男の必死な説得により、ハイリア達は和解をすませた。

「いやー助かった。服を貸してくれてありがとう、アラジン」

「うん、僕の小さい服しかなくてごめんよ」

優しいアラジンの服を借り、着替えをすませた男は、なぜか今、ハイリア達と一緒にバルバッドへ向けて歩いている。

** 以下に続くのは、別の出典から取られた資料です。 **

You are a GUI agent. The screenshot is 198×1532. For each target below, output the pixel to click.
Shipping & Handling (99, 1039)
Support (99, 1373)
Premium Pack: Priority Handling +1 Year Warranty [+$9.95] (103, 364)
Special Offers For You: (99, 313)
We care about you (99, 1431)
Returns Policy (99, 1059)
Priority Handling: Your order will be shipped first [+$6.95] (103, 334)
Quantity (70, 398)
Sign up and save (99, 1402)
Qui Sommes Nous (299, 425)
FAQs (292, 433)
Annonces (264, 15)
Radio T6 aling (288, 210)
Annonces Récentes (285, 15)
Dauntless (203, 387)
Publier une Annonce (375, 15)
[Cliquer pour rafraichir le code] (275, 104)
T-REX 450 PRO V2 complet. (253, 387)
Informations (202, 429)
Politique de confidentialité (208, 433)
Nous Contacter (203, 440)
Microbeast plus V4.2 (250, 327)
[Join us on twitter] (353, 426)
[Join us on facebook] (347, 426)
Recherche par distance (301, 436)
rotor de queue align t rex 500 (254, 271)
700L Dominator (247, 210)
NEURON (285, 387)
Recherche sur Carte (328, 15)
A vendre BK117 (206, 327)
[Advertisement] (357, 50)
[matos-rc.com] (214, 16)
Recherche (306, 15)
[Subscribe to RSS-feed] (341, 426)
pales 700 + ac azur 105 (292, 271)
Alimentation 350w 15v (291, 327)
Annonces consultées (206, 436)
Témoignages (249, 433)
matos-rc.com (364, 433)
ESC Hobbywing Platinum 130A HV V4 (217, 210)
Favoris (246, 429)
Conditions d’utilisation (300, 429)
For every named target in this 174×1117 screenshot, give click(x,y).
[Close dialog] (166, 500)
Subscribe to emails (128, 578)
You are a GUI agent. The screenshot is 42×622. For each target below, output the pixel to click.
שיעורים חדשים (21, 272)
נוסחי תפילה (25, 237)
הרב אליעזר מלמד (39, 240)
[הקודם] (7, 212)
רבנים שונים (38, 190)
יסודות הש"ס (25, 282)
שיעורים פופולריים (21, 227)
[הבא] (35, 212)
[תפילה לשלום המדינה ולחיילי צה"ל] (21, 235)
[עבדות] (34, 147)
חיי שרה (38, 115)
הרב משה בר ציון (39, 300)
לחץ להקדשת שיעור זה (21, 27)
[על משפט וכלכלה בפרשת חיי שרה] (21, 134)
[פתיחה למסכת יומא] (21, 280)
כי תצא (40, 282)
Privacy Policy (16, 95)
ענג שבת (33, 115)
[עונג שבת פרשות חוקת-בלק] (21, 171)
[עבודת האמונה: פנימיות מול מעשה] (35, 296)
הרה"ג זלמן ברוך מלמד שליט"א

全裸ではなくなっているとはいえ、その姿は小さい衣類を無理矢理まとっているため、パッツンパツンのムッチムチで、やはり変態以外の何者にも見えない。

どう見ても『キケンなもの』だ。

変態と道中を共に歩くことになったハイリアは、こうなってしまった事態に、心の中でうろたえていた。

なんでこうなってしまったのだろうか。

隣を歩く、不審者を横目に一人考えていた。

「シン」と名乗るこの変態男は、商人なのだという。

自分たちと同じようにバルバッドへ向かう途中、ジャングルで眠って休んでいる間に、荷物も着物もすべて盗まれてしまったのだと、彼は説明した。

目的地が同じだったため、一緒にバルバッドへ向かうことになってしまったワケだが、どう見てもおかしい。とても商人とは思えなかった。

まず、この男の雰囲気が商人らしくない。

長いキャラバンでの生活で、色んな商人と会ってきたが、こんな派手な雰囲気をもった商人には出会ったことがなかった。

だいたい、ジャングルで眠って盗みに遭うだなんて、そんな金銭の管理に無頓着な商人がいるのだろうか。

明るく気さくな人柄に見えるせいか、アラジンはすっかりシンと仲良くなっているし、モルジアナもアラジンが信用しているせいか、特に気にする様子もない。

こんなに怪しい人だっていうのに、二人とも警戒心が足りなさすぎる。

街に着いたらどうにか理由をつけて、この胡散臭い人とは別れてやろうと、ハイリアは心の中で決めた。

「その丘を下れば、街が見えるよ」

シンが道の先を指さした。

気づけばジャングルの終わりが見えていた。

アラジンがうれしそうに駆けていったのを、モルジアナと追いかけて、丘に上にたどり着いた瞬間、緑の景色が一変した。